1) Many supplements have no evidence to back up their claims.
2) Some supplements don’t even have the listed ingredients in the supplement (What a bunch of assholes).
3) Some of these over-the-counter supplements have proven to be dangerous and, in extreme cases, lethal.
I think the natural response after watching the segment is to try and improve the regulation system of over-the-counter supplements, perhaps even make it a mirror of the prescription medication system which requires FDA approval.
Let me preface this next sentence by telling you the following, I sell exactly zero supplements of my own so I have no financial ties to the supplement industry. Despite that fact, the idea of regulating the supplement industry in the same manner we regulate medical prescriptions is not something that I’d be excited about seeing happen. Why? Well, if we were to tightly regulate supplements, I think there’d be several major effects.
1) It would likely make the supplement industry safer and hopefully improve the quality of research on supplements (A good thing).

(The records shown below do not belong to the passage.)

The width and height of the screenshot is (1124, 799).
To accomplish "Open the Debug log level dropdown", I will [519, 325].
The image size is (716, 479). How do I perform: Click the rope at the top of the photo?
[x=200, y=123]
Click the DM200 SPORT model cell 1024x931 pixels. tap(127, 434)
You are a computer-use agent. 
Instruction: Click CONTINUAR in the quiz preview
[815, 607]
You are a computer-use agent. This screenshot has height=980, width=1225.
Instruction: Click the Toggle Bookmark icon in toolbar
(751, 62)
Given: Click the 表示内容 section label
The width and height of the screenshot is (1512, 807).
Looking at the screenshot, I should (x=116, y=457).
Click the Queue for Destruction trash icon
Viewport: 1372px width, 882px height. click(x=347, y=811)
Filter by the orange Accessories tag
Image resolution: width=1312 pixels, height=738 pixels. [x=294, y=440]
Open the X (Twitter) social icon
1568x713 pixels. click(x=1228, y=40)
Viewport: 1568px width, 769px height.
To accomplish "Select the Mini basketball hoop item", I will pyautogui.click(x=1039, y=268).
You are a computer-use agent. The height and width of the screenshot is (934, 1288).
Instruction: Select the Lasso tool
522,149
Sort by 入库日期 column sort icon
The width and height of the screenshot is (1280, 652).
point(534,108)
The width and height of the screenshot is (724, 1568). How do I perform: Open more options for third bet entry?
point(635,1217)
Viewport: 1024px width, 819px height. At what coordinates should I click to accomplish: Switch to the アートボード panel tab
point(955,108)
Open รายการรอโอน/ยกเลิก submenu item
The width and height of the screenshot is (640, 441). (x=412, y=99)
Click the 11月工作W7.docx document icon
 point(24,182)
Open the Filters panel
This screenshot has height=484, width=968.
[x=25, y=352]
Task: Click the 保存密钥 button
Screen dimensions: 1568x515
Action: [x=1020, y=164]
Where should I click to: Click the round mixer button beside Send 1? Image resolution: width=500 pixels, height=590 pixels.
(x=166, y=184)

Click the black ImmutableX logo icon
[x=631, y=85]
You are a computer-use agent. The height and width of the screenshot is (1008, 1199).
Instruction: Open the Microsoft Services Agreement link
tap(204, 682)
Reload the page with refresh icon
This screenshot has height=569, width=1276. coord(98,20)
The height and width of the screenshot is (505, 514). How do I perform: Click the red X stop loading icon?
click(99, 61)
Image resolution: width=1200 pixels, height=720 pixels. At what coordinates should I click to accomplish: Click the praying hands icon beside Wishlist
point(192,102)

2) It would drive the price of supplements through the roof as basic research and safety trials would have to be conducted prior to sale. Trials are EXTREMELY expensive and as a result, the end product would have to cost more to make up the difference (Mostly a bad thing).
3) This added cost would likely dissuade many people from starting new businesses around supplements. For instance, Mike Kesthely’s Max Adrenal product which he sells through Dynamic Nutrition. Many of my clients have reported insanely impressive result with this product and there are scientific publications supporting all of the ingredients that are put into it. My guess is that if we were to regulate the supplement industry like we regulate medical drugs, Mike would have never created the product in the first place… (A very bad thing).
In my opinion, the cost of driving good, helpful supplements out of the market outweighs the benefits of getting rid of all the snake oil that Dr. OZ wants you to buy.
Realistically, I don’t see any changes happening to the way the supplement industry is regulated anyway because of all the lobbying described by John Oliver. Instead, YOU are going to have to take some personal responsibility and figure out how to tell if something is a pile of bull shit or a product that can help your health and/or performance. Personal responsibility… what a crazy idea.
Here’s how I would go about deciphering whether or not a supplement is A) Safe and B) Useful.
1) Know what happens if you take too much (aka overdose). Something like magnesium or arginine causes diarrhea when you take too much. Shit happens, but its not the end of the world. Other supplements with reported health benefits also can have serious side effects at higher amounts, most frequently liver issues. Know how to decipher between the two or work with someone that does.
2) If you’re a trainer or consult people on nutrition, I would HIGHLY recommend investing in a guide to help summarize the research on supplements, as doing Google searches (or better yet, PubMed searches) can be overwhelming when you’re trying to figure out safety and efficacy. I’ve had good experiences with “Stack Guides” as it has sections about the synergistic effects of various supplements which many other sites lack. Also, “Stack Guides” doesn’t sell any supplements themselves so they’re not trying to steer you towards their products. Definitely worth the investment…
3) Listen to people with more experience in the industry than you. No one says that you have to know everything and I guarantee if you’re thinking of trying a supplement, then so have 1000 other people. Find the people you respect and listen to their opinions on the topic.
4) You should probably stop listening to Dr. Oz.